Anna Lena Grau is not concerned with clarity. Her works impress with the vast space of associations they open up. In her pieces, multiple layers of meaning intertwine, overlap, and combine to reflect on perception, making the complexity and ambivalence of things visible. Within this web of meaning, the gaze is continually directed toward new surfaces, causing the notion of the actual object to dissolve and making the complexity of one’s own perception tangible.

Anna Lena Grau’s works invite us to embrace irritations about the familiar. They capture moments, the fleeting, the elusive edges of all things, which she attempts to preserve in her art. Each piece is grounded in a precise observation of an object and a meticulous examination from various angles. However, her approach is not conceptual. It is an open, experimental method that allows for a plurality of perspectives on the same subject.

At the same time, her works reflect the process of forming. Intermediate stages, transitions, and transformations manifest in the chosen materials. The artist operates in the tension between control and letting things emerge, consistently relying on the element of chance to initiate processes and provoke specific effects.
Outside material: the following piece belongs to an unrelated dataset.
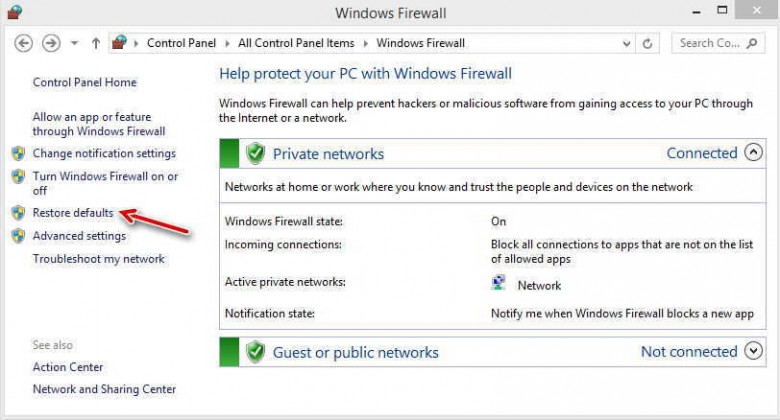
Task: Expand the Guest or public networks section
Action: tap(753, 351)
Variations of white plaster bandages swing in different directions within the individual cubes of a static grid structure. They were loosely hung into the segments while still wet, with the geometric sculpture being rotated to a different base after each plaster bandage had hardened. In this way, Anna Lena Grau manages to capture various snapshots of gravity. The grid structure is borrowed from Sol LeWitt’s Open Geometric Structure 2-2,1-1 (1991), which here undergoes a transformation into an Open Gravity Structure.

In the series of Phoenix and Circle drawings, the artist only exerts influence at the beginning. After creating an ink drawing, she applies water to the image, causing the colors to run into each other. This uncontrollable factor creates structures that produce different effects with various visual impacts.

Her latest work, Weltenschale, features a circular folding structure composed of individual cast fragments from a lost form. The round, opulent, plastic shape immediately evokes associations with decorative stucco work. Although the cast fragments refer to a similar manufacturing process, the deep grooves and bulges suggest a natural erosion of rock by water. Deep gorges carve through exposed mountains. Or are they wave crests that make the object appear as if its deformation process could continue indefinitely?